Fall 2015 ATL Conversations
Presenters: Tammy Leso (Career & Experiential Education), Diana Marshall (Career & Experiential Education), Adam Roth (Harrington School), Blaire Gagnon (Textiles, Fashion Merchandising & Design)
Well-designed experiential learning experiences have been shown to have significant and lasting impacts on students. Bringing experiential learning into your course or program can seem daunting, but the Center for Career and Experiential Learning has important resources to support you through this process. Blaire Gagnon (Textiles, Fashion Merchandising and Design) will describe an annual 2-day visit to NYC where her students network with employers and alumni, while Adam Roth (Harrington School) will present some exciting examples of project-based learning on campus and off. Then experiential education coordinators Tammy Leso and Diana Marshall will describe the logistical support they offer for a range of projects. Time will be reserved for brainstorming and discussing ideas on how to incorporate experiential learning into your own courses.
Presenters: Shabnam Lateef (Kinesiology), Christine Zozula (Sociology & Anthropology)
Do your students struggle to recognize academic research as an ongoing intellectual conversation? Do your students struggle to see scholarship as more than a collection of isolated facts? Shabnam Lateef (Kinesiology) and Christine Zozula (Sociology/Anthropology) will lead a conversation discussing problems they identified in their students ability to engage the research literature and will discuss some small changes to assignments they have developed to help students learn how to engage with academic research more deeply.
November 18 & 19
Presenter: David Liptrot (Top Hat)
In our recent survey of faculty who teach large classes, 35% of respondents wanted a university-wide solution to student response systems. One key question is whether cell phones and other devices students possess offer an alternative to stand-alone clickers. Top Hat is one of several apps for phones, tablets, and other devices that can be used as a student response system. Lara Bean from Top Hat will offer two sessions for faculty to ask questions and explain their own needs and desires for interactive technology in the classroom.
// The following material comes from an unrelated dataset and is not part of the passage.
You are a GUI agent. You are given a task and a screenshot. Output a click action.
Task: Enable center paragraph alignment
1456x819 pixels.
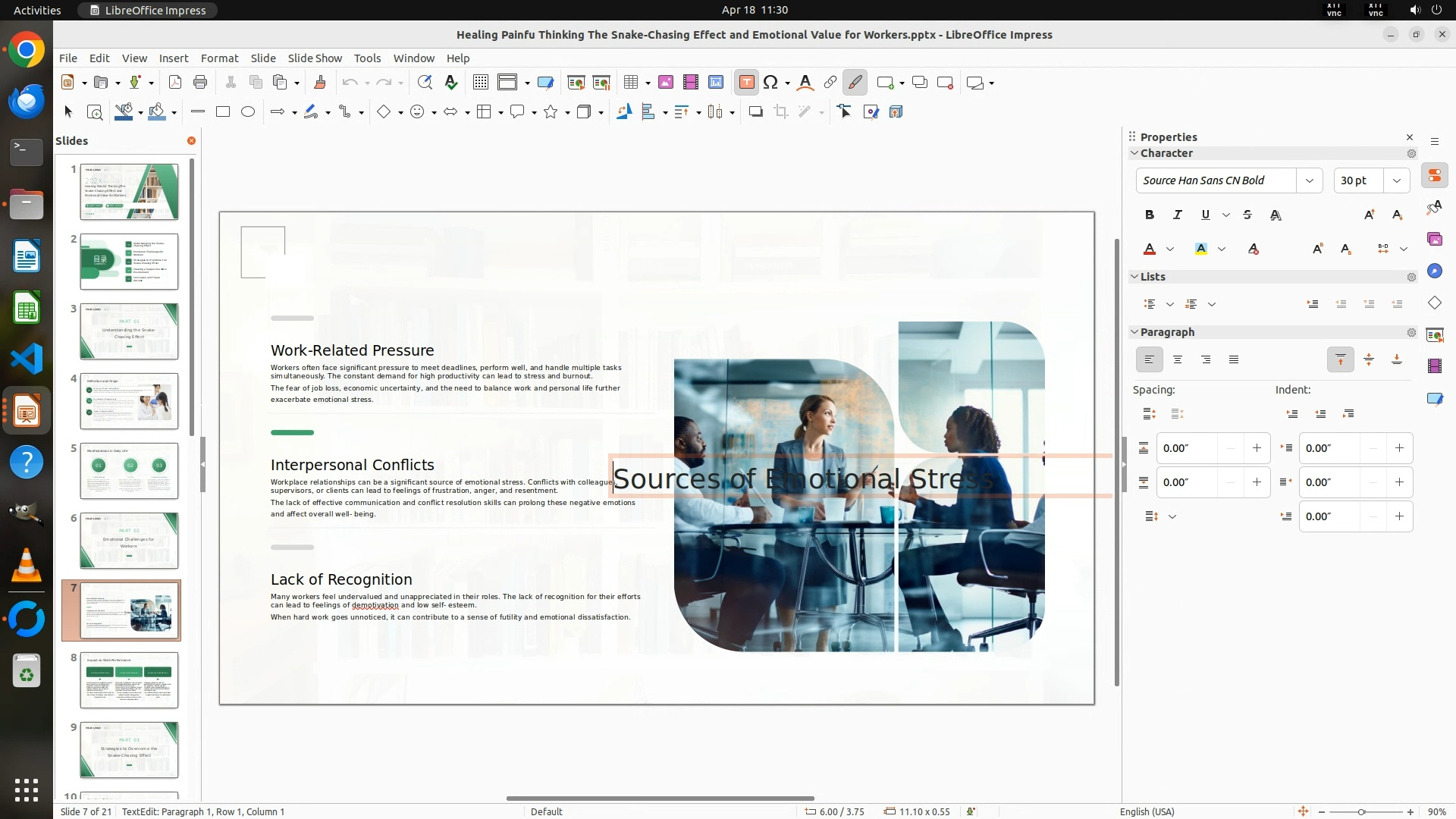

Presenter: Nedra Reynolds (Writing & Rhetoric)
Feedback on student writing is an important tool to help students improve as writers. How can faculty provide feedback that is effective and at the same time not be overwhelmed by the workload? Nedra Reynolds (Writing & Rhetoric) will address common myths about writing feedback and discuss the difference between feedback and grading. We will examine how to use feedback to improve students’ writing process and motivate revision with a mix of directive and facilitative commentary.
October 28 & 29
Presenters: Eric Kaldor (ATL), Joshua Caulkins (ATL), Elaine Finan (ATL)
Many faculty members have spoken to us with concerns about large classes. This conversation is organized around the question: How can we redesign the student experience in large classes to enhance learning and student motivation? ATL staff will present data on the distribution of large courses at URI and evidence of their impact on student learning from the National Survey of Student Engagement (NSSE). The main goal of this session is to have a lively conversation around faculty concerns, suggestions, and interest going forward.
Presenters: Joanna Norris (Biological Sciences), Roy Bergstrom (Instructional Technology & Media Services), Stephen Norris (Graduate Student in Computer Engineering), Matthew Bessette (Computer Science Student), Jeremy Vessella (Computer Science Student)
With interactive apps, URI students are testing their knowledge, running simulations, and gathering data from beyond campus. In this conversation, we'll explore a simulation game developed for Cell Biology and the platform for interactive apps supported by URI's expert team in Instructional Technology and Media Services. Significant time will be devoted to discussion of how this technology could be implemented in your courses.
Presenter: Joshua Caulkins (ATL)
Well-designed questions can make a big difference in student learning. Faculty use questions in many different ways: to start classroom discussions, as multiple choice items, or summative essay exam questions. Simple changes to the structure of questions can promote Higher-Order Thinking (HOT). With the addition of careful scaffolding, instructors can help students begin to tackle more challenging questions.
Presenter: Eric Kaldor (ATL)
What do we mean by integrative learning? What are some teaching approaches that help students develop this ability? Join this conversation to learn about different approaches to integrative learning, to raise questions, and to share your experience and expertise.